» **EXERCISE DESCRIPTION**: Copy the whole listing below exactly, with nothing left out.
============================================================
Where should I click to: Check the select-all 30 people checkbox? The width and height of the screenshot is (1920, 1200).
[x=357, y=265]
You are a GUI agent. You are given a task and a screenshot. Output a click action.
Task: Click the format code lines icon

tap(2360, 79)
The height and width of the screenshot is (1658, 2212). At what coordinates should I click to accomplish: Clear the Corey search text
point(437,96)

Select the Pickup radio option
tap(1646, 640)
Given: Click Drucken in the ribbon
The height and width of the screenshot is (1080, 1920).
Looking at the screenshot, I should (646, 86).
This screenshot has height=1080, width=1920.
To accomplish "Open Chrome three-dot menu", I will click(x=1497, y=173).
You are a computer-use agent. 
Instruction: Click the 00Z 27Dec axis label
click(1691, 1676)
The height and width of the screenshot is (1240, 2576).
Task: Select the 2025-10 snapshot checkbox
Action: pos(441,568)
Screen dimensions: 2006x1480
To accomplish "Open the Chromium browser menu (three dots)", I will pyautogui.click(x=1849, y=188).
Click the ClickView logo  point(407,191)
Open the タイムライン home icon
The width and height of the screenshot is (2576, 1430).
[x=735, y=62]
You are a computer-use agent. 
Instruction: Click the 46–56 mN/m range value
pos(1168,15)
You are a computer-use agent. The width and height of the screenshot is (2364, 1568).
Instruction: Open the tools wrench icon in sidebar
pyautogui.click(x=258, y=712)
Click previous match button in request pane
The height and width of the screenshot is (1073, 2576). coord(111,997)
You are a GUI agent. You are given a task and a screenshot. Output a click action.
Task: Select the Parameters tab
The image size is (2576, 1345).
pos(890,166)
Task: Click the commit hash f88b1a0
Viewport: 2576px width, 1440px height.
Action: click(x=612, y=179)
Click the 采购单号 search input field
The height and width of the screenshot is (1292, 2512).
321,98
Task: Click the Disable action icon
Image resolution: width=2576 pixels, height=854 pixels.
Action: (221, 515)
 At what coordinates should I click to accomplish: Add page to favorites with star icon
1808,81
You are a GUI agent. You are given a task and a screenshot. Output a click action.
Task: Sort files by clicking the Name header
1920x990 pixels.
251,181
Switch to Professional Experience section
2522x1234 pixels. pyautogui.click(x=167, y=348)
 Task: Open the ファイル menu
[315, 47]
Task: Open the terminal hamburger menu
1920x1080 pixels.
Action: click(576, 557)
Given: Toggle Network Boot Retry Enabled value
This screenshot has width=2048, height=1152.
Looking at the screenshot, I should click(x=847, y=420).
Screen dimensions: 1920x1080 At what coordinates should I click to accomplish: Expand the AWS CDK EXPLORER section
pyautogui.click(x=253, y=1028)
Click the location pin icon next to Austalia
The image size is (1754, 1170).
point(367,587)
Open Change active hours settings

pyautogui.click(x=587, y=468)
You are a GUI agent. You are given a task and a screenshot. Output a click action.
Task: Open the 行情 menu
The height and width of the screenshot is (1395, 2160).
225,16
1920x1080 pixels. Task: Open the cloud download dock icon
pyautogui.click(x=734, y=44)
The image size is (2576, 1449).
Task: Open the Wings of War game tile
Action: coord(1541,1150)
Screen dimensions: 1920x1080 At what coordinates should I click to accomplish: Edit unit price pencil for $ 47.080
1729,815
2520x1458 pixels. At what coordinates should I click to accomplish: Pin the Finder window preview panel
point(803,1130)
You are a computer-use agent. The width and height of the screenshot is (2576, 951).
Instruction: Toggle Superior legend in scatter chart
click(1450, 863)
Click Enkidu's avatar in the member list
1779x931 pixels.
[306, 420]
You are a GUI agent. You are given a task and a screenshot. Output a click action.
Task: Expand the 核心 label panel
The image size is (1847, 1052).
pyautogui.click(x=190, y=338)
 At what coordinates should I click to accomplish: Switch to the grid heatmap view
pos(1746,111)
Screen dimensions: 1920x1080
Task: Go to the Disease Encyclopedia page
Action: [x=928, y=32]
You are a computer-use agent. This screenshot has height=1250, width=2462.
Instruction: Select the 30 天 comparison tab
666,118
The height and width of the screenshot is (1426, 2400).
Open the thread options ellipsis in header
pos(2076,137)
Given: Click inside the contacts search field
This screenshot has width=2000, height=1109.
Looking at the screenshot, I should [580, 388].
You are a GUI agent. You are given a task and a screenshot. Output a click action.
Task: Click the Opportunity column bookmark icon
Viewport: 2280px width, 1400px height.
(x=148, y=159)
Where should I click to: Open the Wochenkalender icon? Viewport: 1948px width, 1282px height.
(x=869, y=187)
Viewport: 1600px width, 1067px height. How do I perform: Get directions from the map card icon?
============================================================
» **SOLUTION TO THE PROBLEM**:
Where should I click to: Check the select-all 30 people checkbox? The width and height of the screenshot is (1920, 1200).
[x=357, y=265]
You are a GUI agent. You are given a task and a screenshot. Output a click action.
Task: Click the format code lines icon

tap(2360, 79)
The height and width of the screenshot is (1658, 2212). At what coordinates should I click to accomplish: Clear the Corey search text
point(437,96)

Select the Pickup radio option
tap(1646, 640)
Given: Click Drucken in the ribbon
The height and width of the screenshot is (1080, 1920).
Looking at the screenshot, I should (646, 86).
This screenshot has height=1080, width=1920.
To accomplish "Open Chrome three-dot menu", I will click(x=1497, y=173).
You are a computer-use agent. 
Instruction: Click the 00Z 27Dec axis label
click(1691, 1676)
The height and width of the screenshot is (1240, 2576).
Task: Select the 2025-10 snapshot checkbox
Action: pos(441,568)
Screen dimensions: 2006x1480
To accomplish "Open the Chromium browser menu (three dots)", I will pyautogui.click(x=1849, y=188).
Click the ClickView logo  point(407,191)
Open the タイムライン home icon
The width and height of the screenshot is (2576, 1430).
[x=735, y=62]
You are a computer-use agent. 
Instruction: Click the 46–56 mN/m range value
pos(1168,15)
You are a computer-use agent. The width and height of the screenshot is (2364, 1568).
Instruction: Open the tools wrench icon in sidebar
pyautogui.click(x=258, y=712)
Click previous match button in request pane
The height and width of the screenshot is (1073, 2576). coord(111,997)
You are a GUI agent. You are given a task and a screenshot. Output a click action.
Task: Select the Parameters tab
The image size is (2576, 1345).
pos(890,166)
Task: Click the commit hash f88b1a0
Viewport: 2576px width, 1440px height.
Action: click(x=612, y=179)
Click the 采购单号 search input field
The height and width of the screenshot is (1292, 2512).
321,98
Task: Click the Disable action icon
Image resolution: width=2576 pixels, height=854 pixels.
Action: (221, 515)
 At what coordinates should I click to accomplish: Add page to favorites with star icon
1808,81
You are a GUI agent. You are given a task and a screenshot. Output a click action.
Task: Sort files by clicking the Name header
1920x990 pixels.
251,181
Switch to Professional Experience section
2522x1234 pixels. pyautogui.click(x=167, y=348)
 Task: Open the ファイル menu
[315, 47]
Task: Open the terminal hamburger menu
1920x1080 pixels.
Action: click(576, 557)
Given: Toggle Network Boot Retry Enabled value
This screenshot has width=2048, height=1152.
Looking at the screenshot, I should click(x=847, y=420).
Screen dimensions: 1920x1080 At what coordinates should I click to accomplish: Expand the AWS CDK EXPLORER section
pyautogui.click(x=253, y=1028)
Click the location pin icon next to Austalia
The image size is (1754, 1170).
point(367,587)
Open Change active hours settings

pyautogui.click(x=587, y=468)
You are a GUI agent. You are given a task and a screenshot. Output a click action.
Task: Open the 行情 menu
The height and width of the screenshot is (1395, 2160).
225,16
1920x1080 pixels. Task: Open the cloud download dock icon
pyautogui.click(x=734, y=44)
The image size is (2576, 1449).
Task: Open the Wings of War game tile
Action: coord(1541,1150)
Screen dimensions: 1920x1080 At what coordinates should I click to accomplish: Edit unit price pencil for $ 47.080
1729,815
2520x1458 pixels. At what coordinates should I click to accomplish: Pin the Finder window preview panel
point(803,1130)
You are a computer-use agent. The width and height of the screenshot is (2576, 951).
Instruction: Toggle Superior legend in scatter chart
click(1450, 863)
Click Enkidu's avatar in the member list
1779x931 pixels.
[306, 420]
You are a GUI agent. You are given a task and a screenshot. Output a click action.
Task: Expand the 核心 label panel
The image size is (1847, 1052).
pyautogui.click(x=190, y=338)
 At what coordinates should I click to accomplish: Switch to the grid heatmap view
pos(1746,111)
Screen dimensions: 1920x1080
Task: Go to the Disease Encyclopedia page
Action: [x=928, y=32]
You are a computer-use agent. This screenshot has height=1250, width=2462.
Instruction: Select the 30 天 comparison tab
666,118
The height and width of the screenshot is (1426, 2400).
Open the thread options ellipsis in header
pos(2076,137)
Given: Click inside the contacts search field
This screenshot has width=2000, height=1109.
Looking at the screenshot, I should [580, 388].
You are a GUI agent. You are given a task and a screenshot. Output a click action.
Task: Click the Opportunity column bookmark icon
Viewport: 2280px width, 1400px height.
(x=148, y=159)
Where should I click to: Open the Wochenkalender icon? Viewport: 1948px width, 1282px height.
(x=869, y=187)
Viewport: 1600px width, 1067px height. How do I perform: Get directions from the map card icon?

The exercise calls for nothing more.